§ Direction: In the part of the records that opens with the line containing "Image resolution: width=1304" and closes with the line containing "will [x=195, y=179].", rename "Viewport" to "Display" and leave everything else unchanged. Return only that part.
::::::::
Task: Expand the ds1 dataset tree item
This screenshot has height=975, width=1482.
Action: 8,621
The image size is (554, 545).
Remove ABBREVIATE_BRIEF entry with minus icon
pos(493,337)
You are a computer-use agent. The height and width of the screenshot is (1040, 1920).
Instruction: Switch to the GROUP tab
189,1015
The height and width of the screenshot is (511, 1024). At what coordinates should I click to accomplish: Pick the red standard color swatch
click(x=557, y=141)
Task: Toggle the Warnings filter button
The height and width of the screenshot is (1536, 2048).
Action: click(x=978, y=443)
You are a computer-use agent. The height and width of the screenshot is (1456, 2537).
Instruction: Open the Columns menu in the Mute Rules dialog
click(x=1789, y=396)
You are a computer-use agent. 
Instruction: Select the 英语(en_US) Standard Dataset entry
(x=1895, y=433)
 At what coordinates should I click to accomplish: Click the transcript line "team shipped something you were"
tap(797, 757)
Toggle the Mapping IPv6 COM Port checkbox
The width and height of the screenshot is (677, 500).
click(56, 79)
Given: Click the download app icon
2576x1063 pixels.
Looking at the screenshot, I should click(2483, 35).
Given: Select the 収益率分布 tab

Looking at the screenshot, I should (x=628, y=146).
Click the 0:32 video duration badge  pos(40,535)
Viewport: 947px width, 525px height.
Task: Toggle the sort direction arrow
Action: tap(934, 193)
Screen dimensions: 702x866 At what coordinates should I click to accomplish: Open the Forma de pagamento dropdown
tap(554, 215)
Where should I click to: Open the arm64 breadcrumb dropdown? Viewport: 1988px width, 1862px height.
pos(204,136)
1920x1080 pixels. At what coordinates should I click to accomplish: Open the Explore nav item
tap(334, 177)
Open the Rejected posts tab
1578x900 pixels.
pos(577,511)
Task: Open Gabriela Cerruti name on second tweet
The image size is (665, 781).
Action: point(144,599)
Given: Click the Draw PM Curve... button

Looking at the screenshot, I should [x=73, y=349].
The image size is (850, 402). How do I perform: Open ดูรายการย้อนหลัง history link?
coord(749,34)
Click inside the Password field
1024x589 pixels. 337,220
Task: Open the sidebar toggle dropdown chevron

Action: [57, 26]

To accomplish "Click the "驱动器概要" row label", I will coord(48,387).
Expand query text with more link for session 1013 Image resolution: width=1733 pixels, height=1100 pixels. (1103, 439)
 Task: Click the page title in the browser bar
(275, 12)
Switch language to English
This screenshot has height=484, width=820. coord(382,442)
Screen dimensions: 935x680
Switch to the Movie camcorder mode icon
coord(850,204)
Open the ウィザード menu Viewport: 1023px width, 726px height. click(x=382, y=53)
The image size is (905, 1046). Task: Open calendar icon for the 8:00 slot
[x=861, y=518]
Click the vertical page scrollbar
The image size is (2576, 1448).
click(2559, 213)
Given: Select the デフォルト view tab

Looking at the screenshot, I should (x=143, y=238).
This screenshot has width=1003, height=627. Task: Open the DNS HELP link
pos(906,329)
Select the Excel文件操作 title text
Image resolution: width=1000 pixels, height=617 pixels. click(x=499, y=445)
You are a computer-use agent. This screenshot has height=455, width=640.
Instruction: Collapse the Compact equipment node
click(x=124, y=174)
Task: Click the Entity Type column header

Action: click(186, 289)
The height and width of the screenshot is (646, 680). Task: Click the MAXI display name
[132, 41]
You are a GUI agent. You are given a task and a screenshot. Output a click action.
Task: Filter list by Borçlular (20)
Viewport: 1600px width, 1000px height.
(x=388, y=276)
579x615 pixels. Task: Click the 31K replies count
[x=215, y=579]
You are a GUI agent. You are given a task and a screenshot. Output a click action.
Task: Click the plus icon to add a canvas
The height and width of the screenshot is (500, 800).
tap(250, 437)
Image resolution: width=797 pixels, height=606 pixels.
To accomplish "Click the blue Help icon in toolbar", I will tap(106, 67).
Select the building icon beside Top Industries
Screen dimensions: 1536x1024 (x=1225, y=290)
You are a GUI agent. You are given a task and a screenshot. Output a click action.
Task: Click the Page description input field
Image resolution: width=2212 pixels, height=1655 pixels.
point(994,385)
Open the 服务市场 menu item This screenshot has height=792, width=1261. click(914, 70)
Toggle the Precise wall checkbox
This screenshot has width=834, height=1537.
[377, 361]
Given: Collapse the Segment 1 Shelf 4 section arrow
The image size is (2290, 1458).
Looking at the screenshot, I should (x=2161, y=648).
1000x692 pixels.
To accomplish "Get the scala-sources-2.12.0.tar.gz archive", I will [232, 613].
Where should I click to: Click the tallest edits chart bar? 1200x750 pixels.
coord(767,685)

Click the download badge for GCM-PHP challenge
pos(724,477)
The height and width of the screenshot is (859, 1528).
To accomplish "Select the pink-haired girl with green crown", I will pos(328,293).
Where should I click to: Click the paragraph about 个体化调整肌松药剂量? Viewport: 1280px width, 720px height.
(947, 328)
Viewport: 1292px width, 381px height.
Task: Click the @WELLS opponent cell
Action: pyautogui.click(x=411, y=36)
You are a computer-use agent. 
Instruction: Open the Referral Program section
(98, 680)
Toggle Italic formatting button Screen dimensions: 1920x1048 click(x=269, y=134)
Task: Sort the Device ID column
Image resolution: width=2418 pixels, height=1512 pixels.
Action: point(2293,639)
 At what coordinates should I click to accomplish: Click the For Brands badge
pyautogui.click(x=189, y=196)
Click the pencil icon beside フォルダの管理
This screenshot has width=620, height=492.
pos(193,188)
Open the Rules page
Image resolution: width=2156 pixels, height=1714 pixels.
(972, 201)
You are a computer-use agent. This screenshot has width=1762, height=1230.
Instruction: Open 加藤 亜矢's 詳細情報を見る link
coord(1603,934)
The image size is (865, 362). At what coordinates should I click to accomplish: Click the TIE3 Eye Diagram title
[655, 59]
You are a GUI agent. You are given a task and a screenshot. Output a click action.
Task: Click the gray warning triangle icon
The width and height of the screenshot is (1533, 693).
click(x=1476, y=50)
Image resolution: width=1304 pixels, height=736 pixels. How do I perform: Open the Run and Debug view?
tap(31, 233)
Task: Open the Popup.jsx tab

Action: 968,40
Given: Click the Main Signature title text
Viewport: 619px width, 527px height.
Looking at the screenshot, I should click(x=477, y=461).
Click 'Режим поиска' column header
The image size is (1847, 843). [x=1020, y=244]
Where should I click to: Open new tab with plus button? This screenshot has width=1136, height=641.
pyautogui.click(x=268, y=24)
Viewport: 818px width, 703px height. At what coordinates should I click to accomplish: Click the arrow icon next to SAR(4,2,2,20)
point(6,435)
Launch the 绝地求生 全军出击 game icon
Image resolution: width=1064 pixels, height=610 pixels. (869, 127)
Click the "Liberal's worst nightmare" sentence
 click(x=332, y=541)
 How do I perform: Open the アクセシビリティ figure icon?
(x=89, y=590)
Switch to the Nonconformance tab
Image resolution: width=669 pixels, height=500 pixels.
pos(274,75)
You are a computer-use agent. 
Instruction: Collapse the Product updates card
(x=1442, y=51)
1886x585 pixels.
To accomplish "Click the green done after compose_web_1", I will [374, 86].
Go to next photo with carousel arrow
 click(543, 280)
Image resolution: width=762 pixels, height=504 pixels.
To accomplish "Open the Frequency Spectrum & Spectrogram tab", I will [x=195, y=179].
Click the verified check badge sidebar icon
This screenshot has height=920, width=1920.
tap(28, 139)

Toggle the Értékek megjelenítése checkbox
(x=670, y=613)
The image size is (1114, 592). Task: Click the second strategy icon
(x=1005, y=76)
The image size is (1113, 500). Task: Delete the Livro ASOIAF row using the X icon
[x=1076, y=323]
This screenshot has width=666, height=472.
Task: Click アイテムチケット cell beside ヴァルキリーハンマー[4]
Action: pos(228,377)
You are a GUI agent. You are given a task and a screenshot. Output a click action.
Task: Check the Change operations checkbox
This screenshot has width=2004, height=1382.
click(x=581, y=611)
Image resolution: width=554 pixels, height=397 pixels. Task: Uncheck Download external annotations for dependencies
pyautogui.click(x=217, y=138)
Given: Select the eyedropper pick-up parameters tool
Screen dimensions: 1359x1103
::::::::
§ Finished exercise:
Image resolution: width=1304 pixels, height=736 pixels. How do I perform: Open the Run and Debug view?
tap(31, 233)
Task: Open the Popup.jsx tab

Action: 968,40
Given: Click the Main Signature title text
Display: 619px width, 527px height.
Looking at the screenshot, I should click(x=477, y=461).
Click 'Режим поиска' column header
The image size is (1847, 843). [x=1020, y=244]
Where should I click to: Open new tab with plus button? This screenshot has width=1136, height=641.
pyautogui.click(x=268, y=24)
Display: 818px width, 703px height. At what coordinates should I click to accomplish: Click the arrow icon next to SAR(4,2,2,20)
point(6,435)
Launch the 绝地求生 全军出击 game icon
Image resolution: width=1064 pixels, height=610 pixels. (869, 127)
Click the "Liberal's worst nightmare" sentence
 click(x=332, y=541)
 How do I perform: Open the アクセシビリティ figure icon?
(x=89, y=590)
Switch to the Nonconformance tab
Image resolution: width=669 pixels, height=500 pixels.
pos(274,75)
You are a computer-use agent. 
Instruction: Collapse the Product updates card
(x=1442, y=51)
1886x585 pixels.
To accomplish "Click the green done after compose_web_1", I will [374, 86].
Go to next photo with carousel arrow
 click(543, 280)
Image resolution: width=762 pixels, height=504 pixels.
To accomplish "Open the Frequency Spectrum & Spectrogram tab", I will [x=195, y=179].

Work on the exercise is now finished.